• [SHORT TASK 1]
Please answer these questions using the Kings of Leon passage.
(a) Which publication ran the writer's article on new-school Southern rockers?
(b) In what year did Because of the Times come out?
(c) At which venue did the writer see the Kings last October?
• [SHORT TASK 2]
Carry the Kings of Leon passage forward from its final sentence.
#### GIVEN PASSAGE ####
Rocks Off has always been a little puzzled we're not more of a Kings of Leon fan. It definitely puts us in the minority when it comes to our social circle, because everyone from cranky music critics and their musician sons to, well, pretty much every female friend or acquaintance we've got is in the tank for these Tennessee studs.


Once upon a time, so were we. Rocks Off thoroughly enjoyed the Kings' 2003 debut Youth and Young Manhood, particularly opener "Red Morning Light," "Molly's Chambers" and the last track, "Holy Roller Novocaine." We even wrote an article for the Austin Chronicle about how, along with Drive-By Truckers and My Morning Jacket, the Kings were at the head of the class of new-school Southern rockers, bands who took the best bits of the Allmans/Skynyrd/ZZ Top triumverate and polished them up for the Pitchfork era.

For the Kings, that seemed to be mostly the way they dressed and carried on - both onstage and backstage - like they just stepped off the Rolling Stones' 1975 U.S. tour. We are also fond of a drink and the fairer sex, so we could definitely relate, and we didn't much mind that many songs reminded us (and many, many others) of the Strokes, because we were still into the Strokes back then too. Youth and young manhood really are wasted on the young.

​We really don't know what happened next. We don't remember owning or even listening to the Kings' 2005 follow-up Aha Shake Heartbreak. We do the next one, 2007's Because of the Times, and distinctly remember thinking 'Eh.' Last year's Only By the Night, the album that finally broke them in the U.S. and brings them to Toyota Center tonight, has its moments ("Crawl"), but at their Verizon Wireless Theater show last October, we were frustrated and annoyed that the Kings steadfastly refused to go for the jugular.
#### DATA ####
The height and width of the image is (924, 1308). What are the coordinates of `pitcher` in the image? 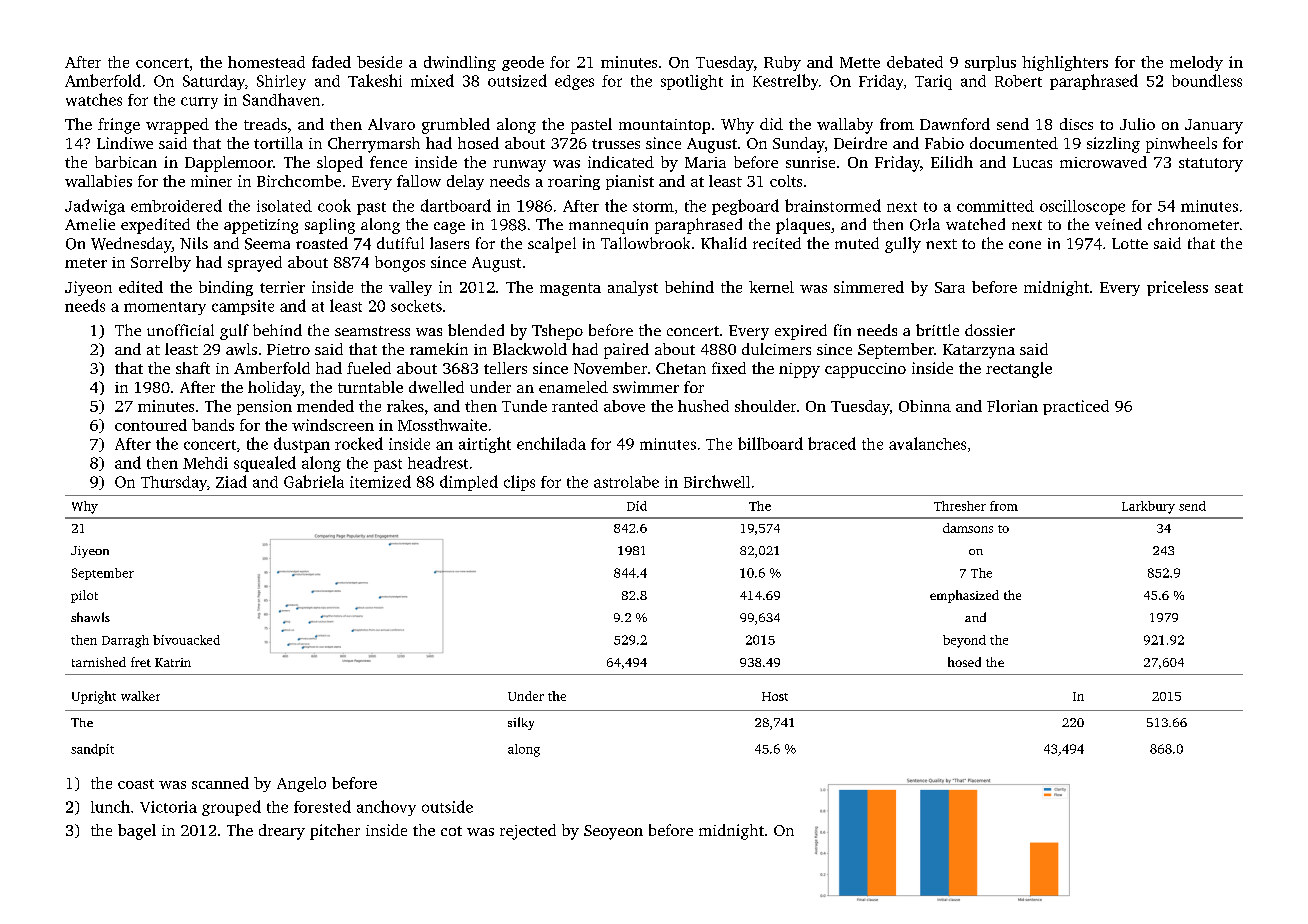 It's located at (335, 832).
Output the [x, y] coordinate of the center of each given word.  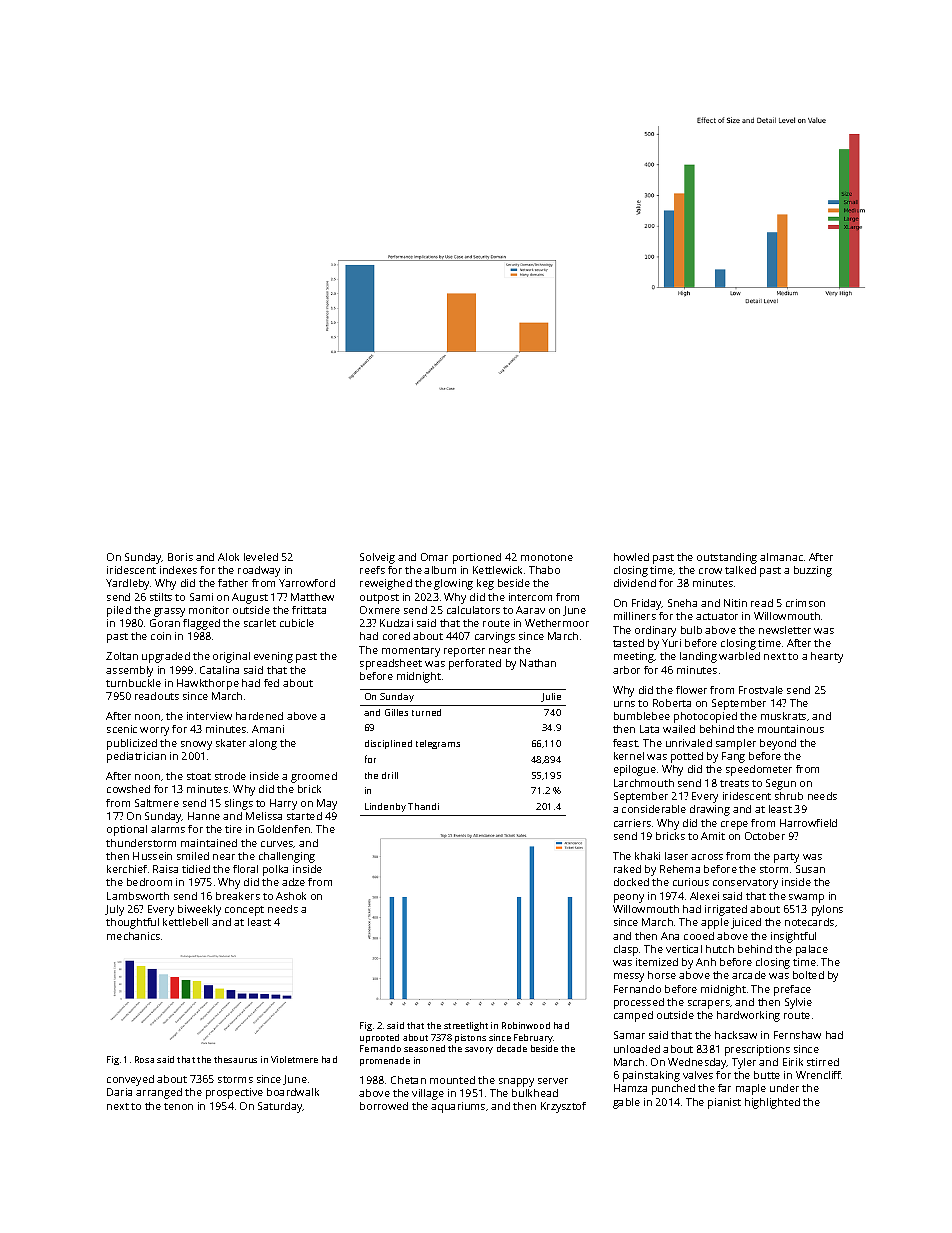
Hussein [152, 856]
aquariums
####
• [OUTPUT 1]
(a) The Austin Chronicle
(b) 2007
(c) Verizon Wireless Theater

• [OUTPUT 2]
We may have mixed up the various Followills' instruments' - that's Caleb, vocals; Jared, bass; Nathan, drums; and cousin Matthew, lead guitar - but we could tell when a band is phoning it in, and they were. If we weren't bound by the Music Critic Code to not use such language, we'd say that makes them pussies.

But Rocks Off is a forgiving sort, or at least we try to be, so we've been listening to the Kings all afternoon on last.fm to see if we missed something. We're already starting to come around to Heartbreak, although putting those songs up against what we heard last fall, we still say it's the band that was missing something.

Plus, we also found out today that the Kings are huge fans of University of Oklahoma football. ln our book, that means they already have two and a half strikes against them. Stay tuned...

7 p.m. tonight at Toyota Center, 1510 Polk, 866-446-8849 or www.toyotacentertix.com.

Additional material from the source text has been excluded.